• [TASK BRIEF]:
While leaving the pictures out, set down only the lines from the one with "Given: Click the" through the end of the records, exactly as they stand.

• [DATASET RECORDS]:

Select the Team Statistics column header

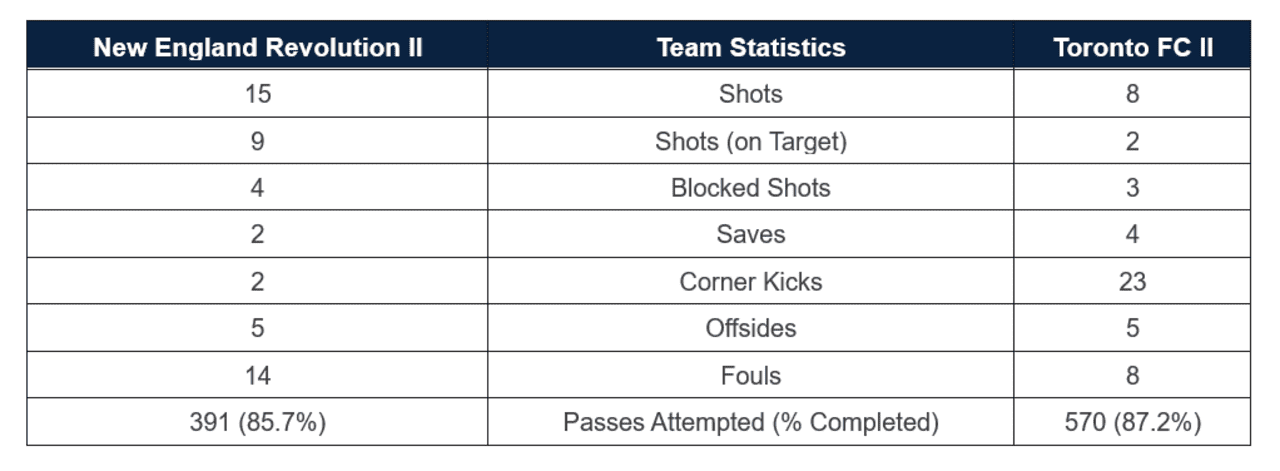751,47
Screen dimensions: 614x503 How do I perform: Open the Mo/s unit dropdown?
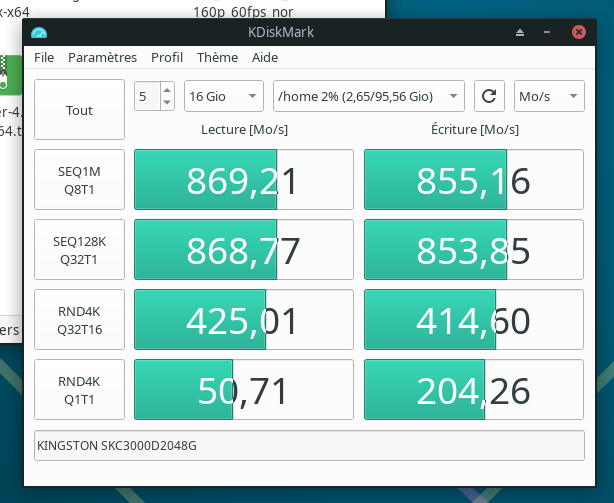point(548,96)
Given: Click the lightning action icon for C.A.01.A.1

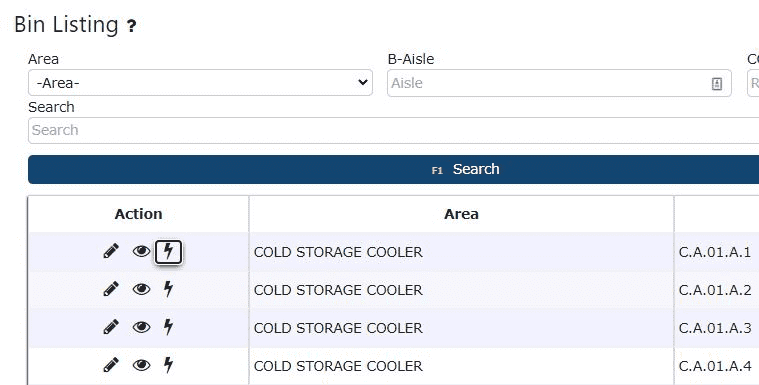Looking at the screenshot, I should (x=168, y=252).
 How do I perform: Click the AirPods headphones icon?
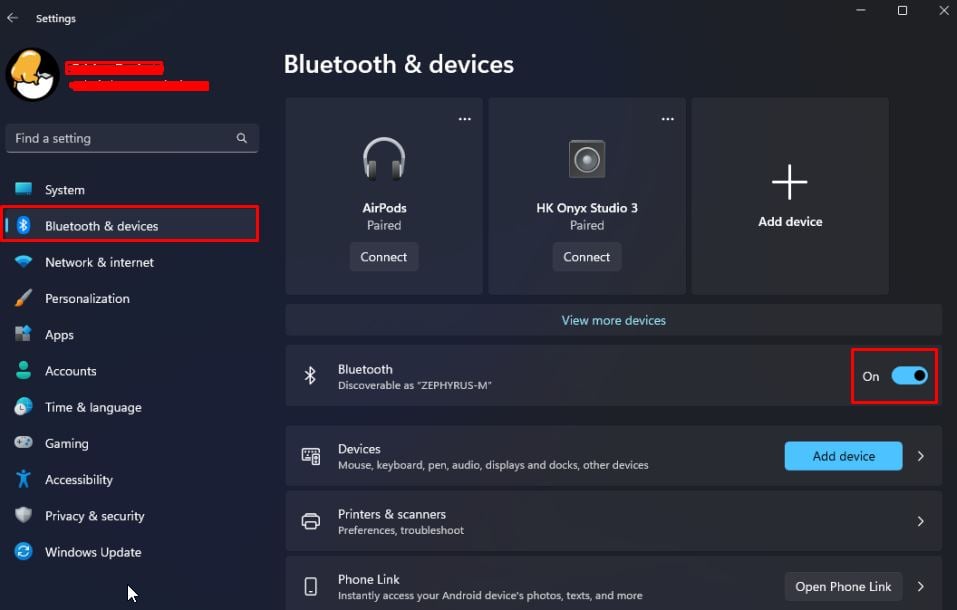384,159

• [WORKED SOLUTION]:
Given: Click the lightning action icon for C.A.01.A.1

Looking at the screenshot, I should (x=168, y=252).
 How do I perform: Click the AirPods headphones icon?
384,159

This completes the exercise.